その諦めずに練習を繰り返す姿に、カリは呆れの気持ちが湧く。
カリは魔法使いになったとき、魔法という強大な力を手に入れたことで、それまで開拓村の人たちから受けた酷い仕打ちに対しての恨みが矮小な物に変わったように感じた。それこそ、今すぐに仕返しするのではなく、次に迷惑をかけられたら反撃しようと思えるぐらいに。
そんな風に自分自身が受けた屈辱でも取るに足りないと感じ方が変わった。
こうした心情変化の経験からカリは、ベティが魔法使いになってからも親族や顔見知りを殺された恨みを持ち続けられていることが、信じられずにいる。
死んだ他人のために命懸けで貴族に復讐しようだなんて、馬鹿げていると感じてしまう。
(でも生い立ちを考えるのなら、僕よりもベティの考え方が真っ当なんだろうけどね)
カリは、自身の家庭環境に問題があった自覚がある。その家庭環境から、自身の物事に対する認識が普通と違っているという自覚もある。
そしてベティの復讐心こそが一般的だろうと予想がつくからこそ、カリは彼女の対抗心を煽るような言い方で練習に向わせているのだ。
ベティの訓練は日数をかけて続けられた。
訓練は実を結び始め、徐々にベティは魔央を圧縮することができるようになってきた。
しかし、まだまだ圧縮率が低いため、カリは駄目だしをする。
「その魔法じゃ、徴税官を倒せないよ。証明のため、僕に魔法を撃ってみなよ」
「そう言ったからには、覚悟することね!」
ベティが火の魔法を放ち、カリは徴税官のものと同程度まで自身の魔央を圧縮する。
火の魔法がカリを包んだ。しかし、カリが自身の魔央内に軽く魔法の風を吹かせただけで、その火の魔法はカリから逸れてしまった。
「ほらね。
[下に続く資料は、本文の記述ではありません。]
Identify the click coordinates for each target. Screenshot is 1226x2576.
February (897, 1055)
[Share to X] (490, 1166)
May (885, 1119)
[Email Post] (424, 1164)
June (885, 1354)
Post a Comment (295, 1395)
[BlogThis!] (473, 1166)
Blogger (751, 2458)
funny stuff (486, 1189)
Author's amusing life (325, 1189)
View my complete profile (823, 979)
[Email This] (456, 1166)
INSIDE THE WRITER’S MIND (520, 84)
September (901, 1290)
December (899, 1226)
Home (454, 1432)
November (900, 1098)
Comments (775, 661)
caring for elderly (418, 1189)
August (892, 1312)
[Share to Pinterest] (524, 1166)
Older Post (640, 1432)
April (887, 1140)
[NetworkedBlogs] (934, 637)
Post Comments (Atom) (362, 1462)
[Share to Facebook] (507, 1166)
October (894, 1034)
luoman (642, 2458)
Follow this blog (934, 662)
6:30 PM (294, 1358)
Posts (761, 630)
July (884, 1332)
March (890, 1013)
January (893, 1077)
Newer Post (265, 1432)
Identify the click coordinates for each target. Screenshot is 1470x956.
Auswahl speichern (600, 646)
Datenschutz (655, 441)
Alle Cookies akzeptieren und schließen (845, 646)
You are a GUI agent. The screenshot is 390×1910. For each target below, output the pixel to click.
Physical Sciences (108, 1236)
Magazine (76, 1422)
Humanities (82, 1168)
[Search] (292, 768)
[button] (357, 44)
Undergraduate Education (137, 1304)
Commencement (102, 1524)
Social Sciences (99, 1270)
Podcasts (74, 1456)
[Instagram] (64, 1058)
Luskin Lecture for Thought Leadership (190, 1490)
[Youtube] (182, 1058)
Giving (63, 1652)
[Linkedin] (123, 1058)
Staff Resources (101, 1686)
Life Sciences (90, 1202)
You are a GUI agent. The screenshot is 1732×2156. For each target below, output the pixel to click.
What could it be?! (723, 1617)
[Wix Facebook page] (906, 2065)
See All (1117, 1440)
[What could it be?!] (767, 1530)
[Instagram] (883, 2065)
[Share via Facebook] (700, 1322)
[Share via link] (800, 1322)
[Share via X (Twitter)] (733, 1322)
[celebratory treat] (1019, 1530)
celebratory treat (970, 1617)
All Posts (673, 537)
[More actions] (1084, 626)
もっと圧縮して、僕が本気で魔法を使って止めるぐらいにしないと、仇の貴族に魔法は当てられないと思うよ」
「むぅ! 分かったわよ!」
ベティは更に魔央を圧縮するべく訓練に戻る。
こうして二人が一ヶ所に留まって騒がしくしていれば、呼んでもいない存在が近づいてくるもの。
例えば、腹を空かせた肉食獣だったり、人を見かけたら襲ってくる魔物だったりだ。
そんな存在たちの登場は、ベティの訓練の邪魔になる。
だからカリは、魔央の範囲を少しずつ広げる魔法を使いつつ、ベティに気付かせないように密かに魔法でそれらを駆除することにしていた。それで出た死体は、魔法で遠くに吹っ飛ばすことで、証拠隠滅をしておくことも忘れない。
そうしたカリの心配りもあって、この場所で十日を過ごした後に、ベティは徴税官を倒せる程度まで魔央を圧縮することが出来るようになった。
「これで良いわね! じゃあ、件の町へいくわよ!」
目標を達成して気分が高揚している調子で、ベティが宣言する。
カリは唯々諾々と従いつつ、この十日の間に情勢が変化しているかもしれないなと危惧を抱いていた。